DIRECTIONS:
Your answer should be the records, copied exactly, with the pictures removed.

|---|

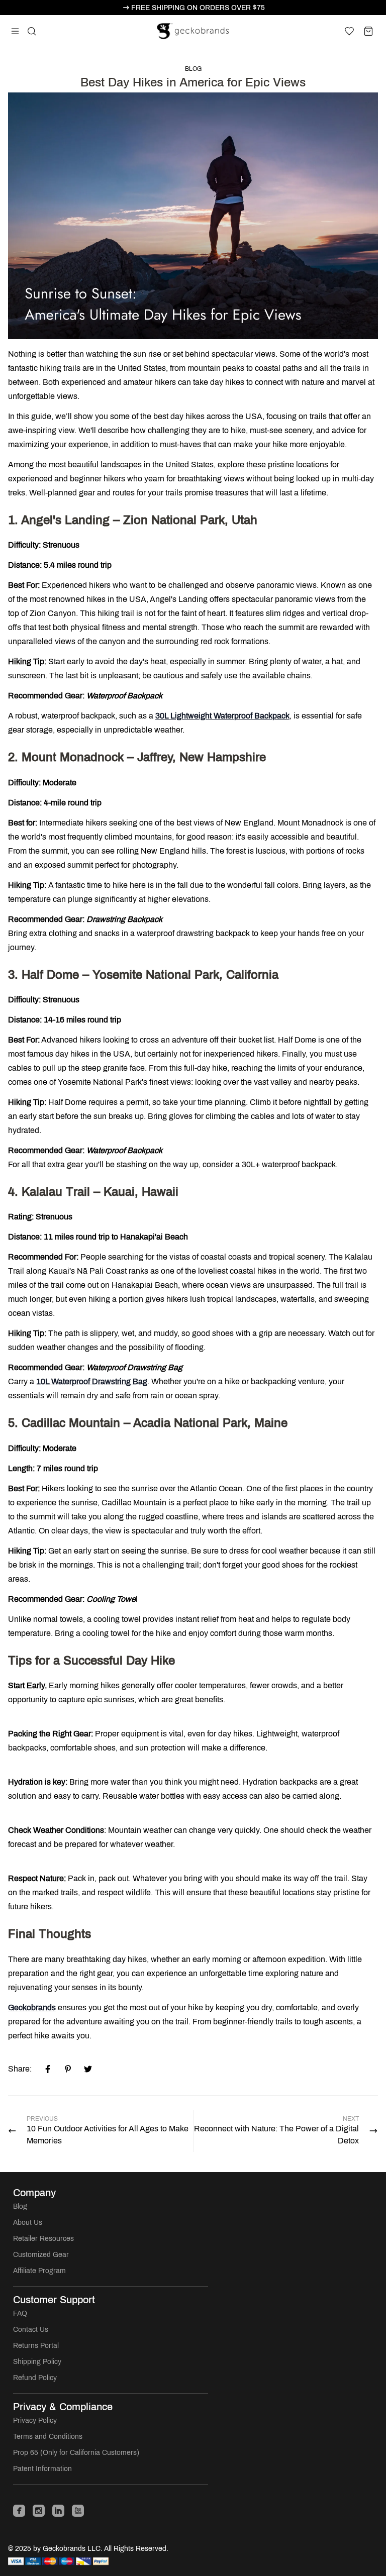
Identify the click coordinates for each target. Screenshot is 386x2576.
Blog (193, 68)
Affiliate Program (39, 2271)
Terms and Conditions (47, 2436)
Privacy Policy (35, 2420)
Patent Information (42, 2468)
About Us (27, 2222)
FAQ (20, 2313)
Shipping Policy (37, 2361)
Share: (20, 2069)
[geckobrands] (193, 31)
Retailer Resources (43, 2238)
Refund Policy (35, 2378)
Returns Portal (36, 2345)
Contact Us (30, 2329)
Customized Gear (41, 2254)
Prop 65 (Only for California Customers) (76, 2452)
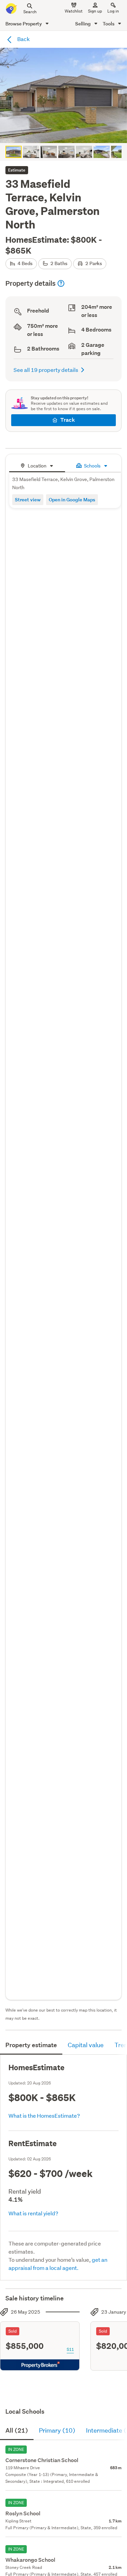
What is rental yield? (33, 2213)
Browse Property (24, 23)
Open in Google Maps (72, 499)
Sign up (95, 11)
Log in (113, 11)
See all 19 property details (46, 369)
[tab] (37, 465)
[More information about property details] (61, 283)
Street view (28, 499)
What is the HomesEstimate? (44, 2115)
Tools (109, 23)
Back (23, 38)
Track (67, 419)
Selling (83, 23)
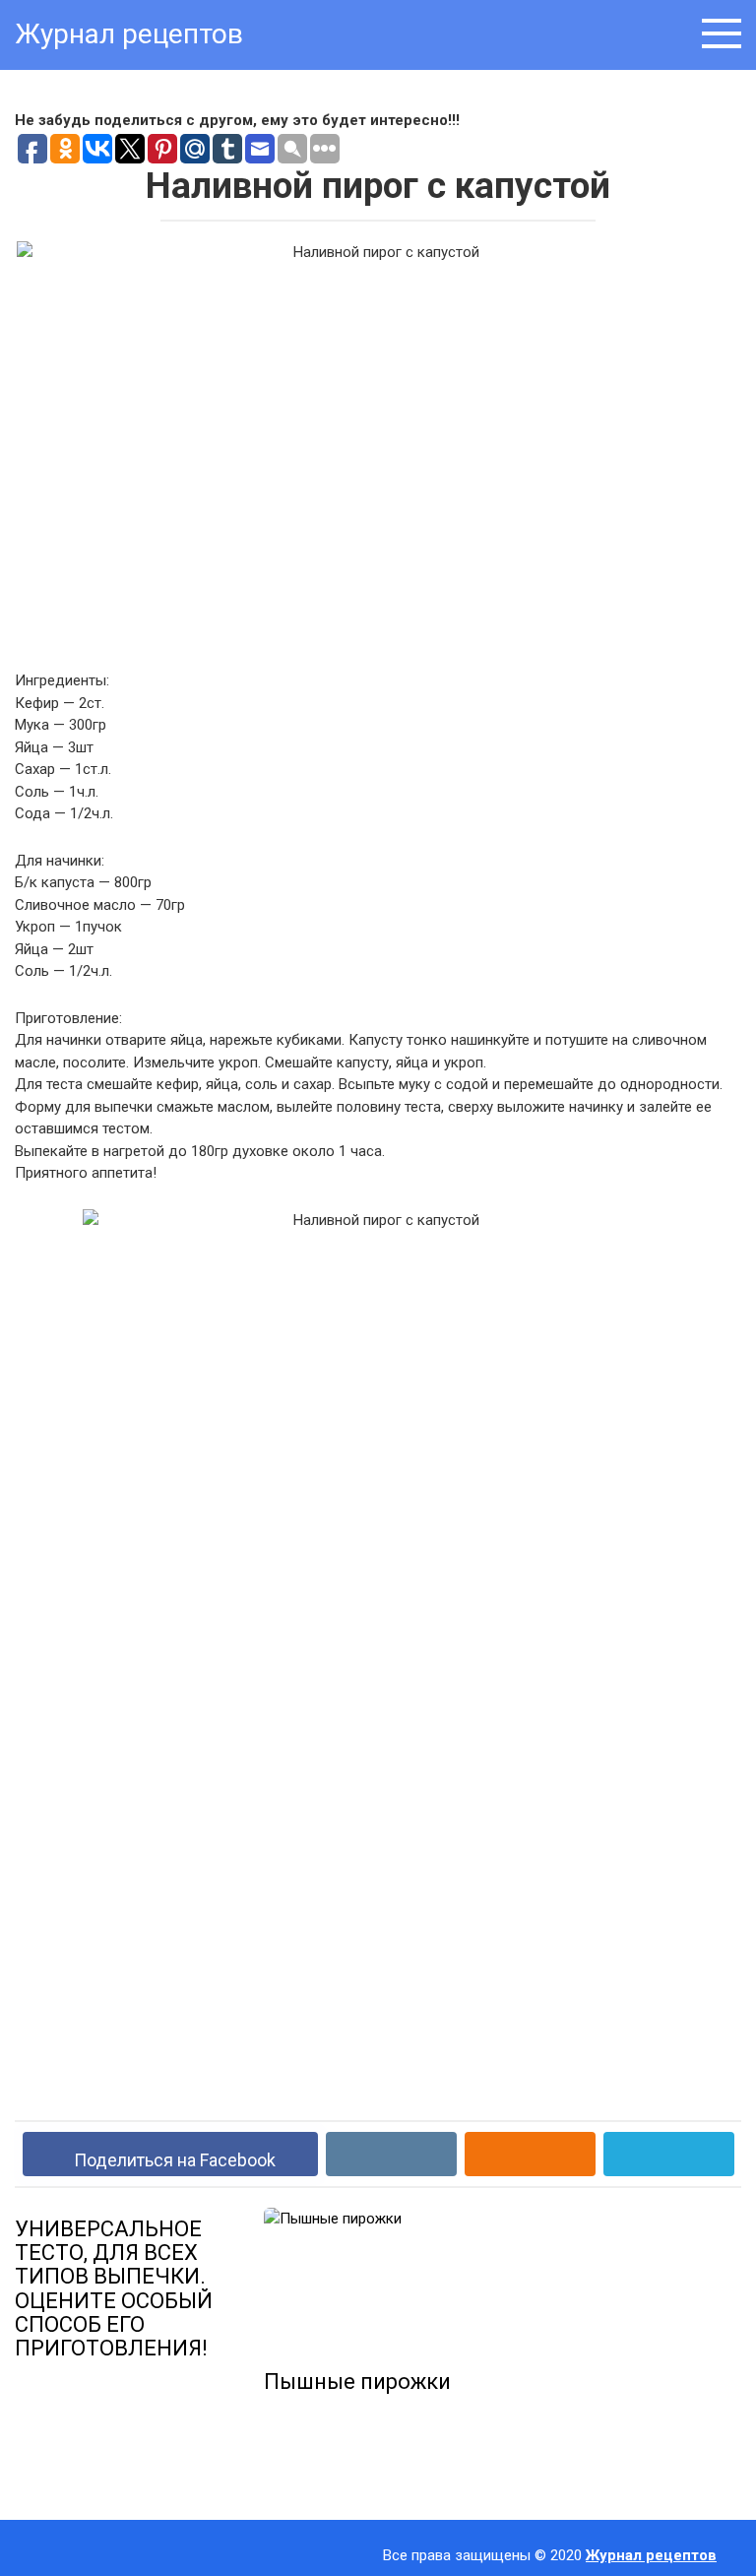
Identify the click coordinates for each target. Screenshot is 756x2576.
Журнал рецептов (129, 34)
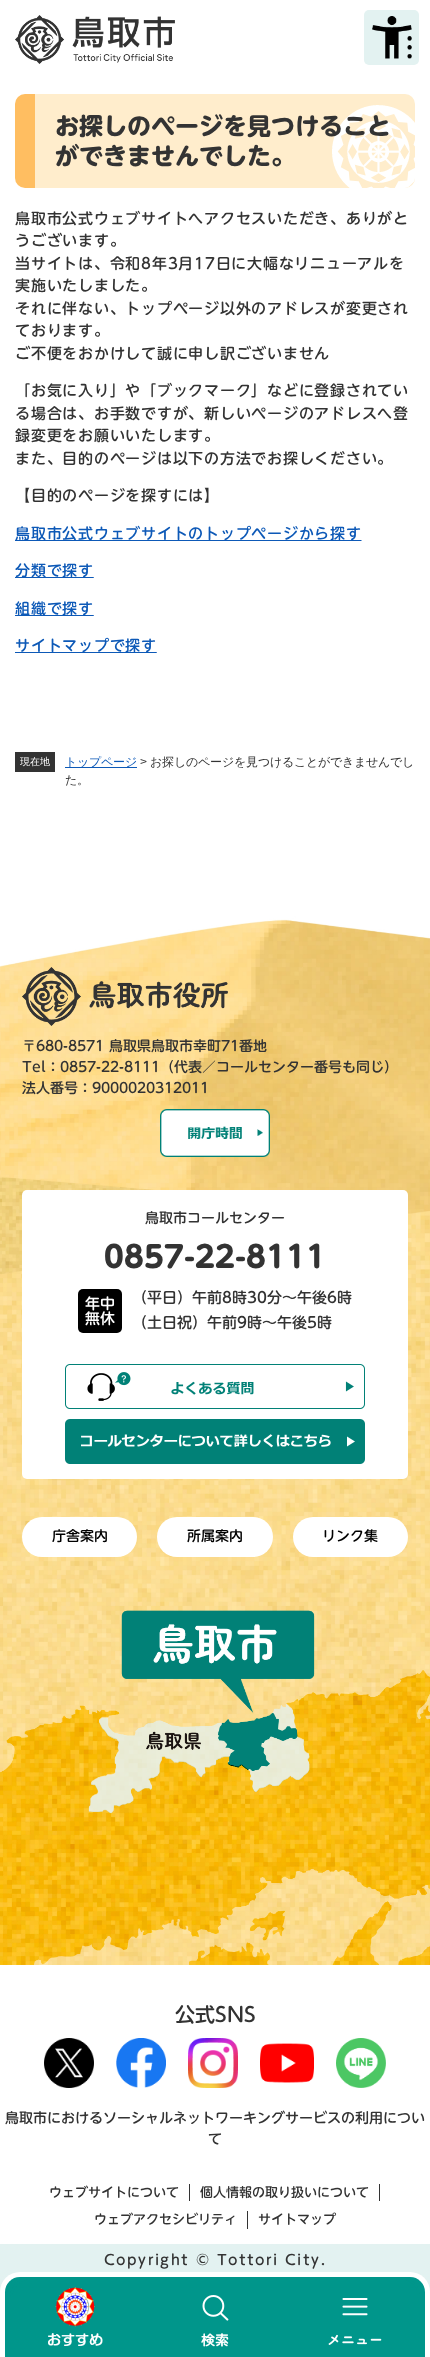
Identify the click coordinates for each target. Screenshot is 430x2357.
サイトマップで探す (86, 645)
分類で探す (54, 570)
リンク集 (350, 1536)
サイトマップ (297, 2219)
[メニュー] (355, 2317)
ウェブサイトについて (114, 2192)
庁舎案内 (80, 1536)
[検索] (215, 2317)
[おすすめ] (75, 2317)
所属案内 (215, 1536)
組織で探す (54, 608)
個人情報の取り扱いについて (284, 2192)
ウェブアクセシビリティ (165, 2219)
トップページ (101, 762)
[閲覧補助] (391, 37)
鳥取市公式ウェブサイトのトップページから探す (188, 533)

|---|

ANSWER SECTION:
Identify the click coordinates for each target. Screenshot is 386x2576.
Blog (193, 68)
Affiliate Program (39, 2271)
Terms and Conditions (47, 2436)
Privacy Policy (35, 2420)
Patent Information (42, 2468)
About Us (27, 2222)
FAQ (20, 2313)
Shipping Policy (37, 2361)
Share: (20, 2069)
[geckobrands] (193, 31)
Retailer Resources (43, 2238)
Refund Policy (35, 2378)
Returns Portal (36, 2345)
Contact Us (30, 2329)
Customized Gear (41, 2254)
Prop 65 (Only for California Customers) (76, 2452)
What is rental yield? (33, 2213)
Browse Property (24, 23)
Open in Google Maps (72, 499)
Sign up (95, 11)
Log in (113, 11)
See all 19 property details (46, 369)
[tab] (37, 465)
[More information about property details] (61, 283)
Street view (28, 499)
What is the HomesEstimate? (44, 2115)
Tools (109, 23)
Back (23, 38)
Track (67, 419)
Selling (83, 23)
Identify the click coordinates for each target. Screenshot is 756x2576.
Журнал рецептов (129, 34)
Identify the click coordinates for each target. Screenshot is 430x2357.
サイトマップで探す (86, 645)
分類で探す (54, 570)
リンク集 (350, 1536)
サイトマップ (297, 2219)
[メニュー] (355, 2317)
ウェブサイトについて (114, 2192)
庁舎案内 (80, 1536)
[検索] (215, 2317)
[おすすめ] (75, 2317)
所属案内 (215, 1536)
組織で探す (54, 608)
個人情報の取り扱いについて (284, 2192)
ウェブアクセシビリティ (165, 2219)
トップページ (101, 762)
[閲覧補助] (391, 37)
鳥取市公式ウェブサイトのトップページから探す (188, 533)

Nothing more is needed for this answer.